In handing down the sentence, Bennett noted that Greenhouse would be given credit for actual time served in jail, but not credit for time spent on “home incarceration” while on bond. He also said Greenhouse would be eligible to accumulate “good time” that could be used toward early release once the first two years are served.

The Oct. 4 sentencing hearing is expected to be the last action in a criminal case that affected this parish like few -- if any -- have ever done before.

Prior to the hearing, Greenhouse embraced his father, assistant district attorney Norris Greenhouse Sr., for several minutes. The courtroom was filled with members of the Greenhouse family and family friends.

After sentencing,there was call out from the audience, “We love you, baby,” and loud sobs.

BACKGROUND OF THE CASE

Greenhouse and Stafford were moonlighting as deputy marshals when, for still unexplained reasons, Greenhouse initiated a pursuit of Few’s vehicle and called for assistance from other police units.

The slow-speed chase through Marksville led to the deadend of Martin Luther King Drive. There, apparently in fear for their lives, the two officers fired a total of 18 shots into Few’s stopped or almost stopped vehicle, critically wounding the driver and killing his son.

The scene was captured on another officer’s body camera video and the two men were arrested three days later.

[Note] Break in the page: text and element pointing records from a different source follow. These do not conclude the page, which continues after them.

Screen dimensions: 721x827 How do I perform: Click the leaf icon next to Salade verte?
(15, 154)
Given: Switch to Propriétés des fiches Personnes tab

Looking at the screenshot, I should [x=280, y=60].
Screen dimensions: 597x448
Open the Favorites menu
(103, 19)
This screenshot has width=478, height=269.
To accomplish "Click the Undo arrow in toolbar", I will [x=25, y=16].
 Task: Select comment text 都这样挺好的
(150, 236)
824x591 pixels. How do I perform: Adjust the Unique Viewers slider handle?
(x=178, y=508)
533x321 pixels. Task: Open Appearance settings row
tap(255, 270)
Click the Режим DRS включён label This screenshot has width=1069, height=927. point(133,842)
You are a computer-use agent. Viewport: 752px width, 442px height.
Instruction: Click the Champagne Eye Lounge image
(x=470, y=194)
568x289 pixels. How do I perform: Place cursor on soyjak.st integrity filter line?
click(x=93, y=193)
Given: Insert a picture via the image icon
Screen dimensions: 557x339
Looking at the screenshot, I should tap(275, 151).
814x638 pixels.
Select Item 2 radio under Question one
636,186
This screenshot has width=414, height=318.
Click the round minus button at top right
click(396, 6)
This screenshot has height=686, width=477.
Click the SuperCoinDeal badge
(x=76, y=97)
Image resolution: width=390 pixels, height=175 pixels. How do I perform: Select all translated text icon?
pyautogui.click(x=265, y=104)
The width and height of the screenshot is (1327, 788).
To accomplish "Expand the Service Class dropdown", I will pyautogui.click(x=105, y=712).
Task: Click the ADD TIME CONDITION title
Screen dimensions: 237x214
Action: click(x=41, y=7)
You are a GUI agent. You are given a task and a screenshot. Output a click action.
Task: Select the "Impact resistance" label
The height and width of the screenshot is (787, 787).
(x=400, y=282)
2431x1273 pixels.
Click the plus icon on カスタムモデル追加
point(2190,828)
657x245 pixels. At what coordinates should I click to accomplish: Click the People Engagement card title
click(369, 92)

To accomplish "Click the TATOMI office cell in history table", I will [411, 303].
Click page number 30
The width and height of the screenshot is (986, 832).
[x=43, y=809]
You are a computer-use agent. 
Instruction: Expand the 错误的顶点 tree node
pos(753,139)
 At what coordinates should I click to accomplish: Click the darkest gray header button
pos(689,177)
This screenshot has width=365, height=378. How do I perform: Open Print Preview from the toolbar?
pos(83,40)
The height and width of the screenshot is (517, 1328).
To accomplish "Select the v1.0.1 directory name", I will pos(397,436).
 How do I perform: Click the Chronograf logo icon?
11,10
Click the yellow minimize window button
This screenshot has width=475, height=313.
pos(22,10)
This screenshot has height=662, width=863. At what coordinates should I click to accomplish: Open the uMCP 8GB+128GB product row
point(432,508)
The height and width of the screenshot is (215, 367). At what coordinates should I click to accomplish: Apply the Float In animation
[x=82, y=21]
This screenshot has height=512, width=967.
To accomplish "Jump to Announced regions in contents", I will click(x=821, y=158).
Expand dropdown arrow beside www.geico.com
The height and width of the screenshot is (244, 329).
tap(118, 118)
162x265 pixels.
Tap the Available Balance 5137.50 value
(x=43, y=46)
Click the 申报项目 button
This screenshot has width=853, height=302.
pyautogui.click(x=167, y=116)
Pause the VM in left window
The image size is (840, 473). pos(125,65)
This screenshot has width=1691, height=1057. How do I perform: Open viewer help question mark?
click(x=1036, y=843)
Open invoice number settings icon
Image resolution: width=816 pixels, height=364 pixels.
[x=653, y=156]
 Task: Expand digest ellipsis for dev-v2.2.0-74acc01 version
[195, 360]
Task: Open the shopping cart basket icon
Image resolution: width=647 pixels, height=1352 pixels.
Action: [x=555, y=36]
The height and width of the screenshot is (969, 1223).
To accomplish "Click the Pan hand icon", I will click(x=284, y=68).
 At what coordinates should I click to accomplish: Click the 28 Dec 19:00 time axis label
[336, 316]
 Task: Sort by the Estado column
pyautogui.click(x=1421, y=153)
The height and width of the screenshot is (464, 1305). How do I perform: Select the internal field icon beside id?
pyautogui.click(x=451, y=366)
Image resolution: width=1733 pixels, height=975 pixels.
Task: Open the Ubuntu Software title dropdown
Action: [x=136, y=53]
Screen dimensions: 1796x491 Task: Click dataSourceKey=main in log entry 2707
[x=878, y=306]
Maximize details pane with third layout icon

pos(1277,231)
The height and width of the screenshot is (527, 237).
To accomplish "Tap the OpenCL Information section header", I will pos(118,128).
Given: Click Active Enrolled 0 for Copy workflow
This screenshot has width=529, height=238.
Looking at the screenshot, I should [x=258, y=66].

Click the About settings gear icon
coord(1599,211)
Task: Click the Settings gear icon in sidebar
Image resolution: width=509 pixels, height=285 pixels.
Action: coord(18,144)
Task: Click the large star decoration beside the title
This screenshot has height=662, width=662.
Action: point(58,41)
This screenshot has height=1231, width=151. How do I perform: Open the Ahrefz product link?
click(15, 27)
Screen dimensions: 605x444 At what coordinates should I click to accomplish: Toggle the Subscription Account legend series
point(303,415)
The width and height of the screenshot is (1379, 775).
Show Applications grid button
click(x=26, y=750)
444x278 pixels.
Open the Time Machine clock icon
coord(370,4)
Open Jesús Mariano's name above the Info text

Stafford was tried on 2nd degree murder and attempted 2nd degree murder in March. The jury voted 10-2 to convict him of manslaughter and attempted manslaughter, for which he was sentenced to a total of 40 years in prison.

For weeks after the shocking incident was first reported, news media from across the state and nation flocked to Marksville. Live television broadcasts from the front of the courthouse were common.

Then they were gone.

The case is over. There are still critical comments about how it ended, but those will also fade.

Among the many bitter verbal jabs and social media posts have been a few calls for healing, unity, forgiveness and rational thinking instead of emotional outbursts.

In his comments to the court, Few thanked the Attorney General’s prosecutors for their efforts on his family’s behalf. He said he was aware of the plea deal and agreed with it.

He said he is glad his family will not have to endure another trial and hopes that someday he will get answers to questions he still has about the events of that night.

Few said he hopes his family's tragedy will result in better training of police officers so that no other families will have to endure what his has.

After the sentencing, Few said he hopes there can now be peace in Avoyelles Parish.

Lead prosecutor John Sinquefield said he is satisfied that justice was done in both the Greenhouse and Stafford cases.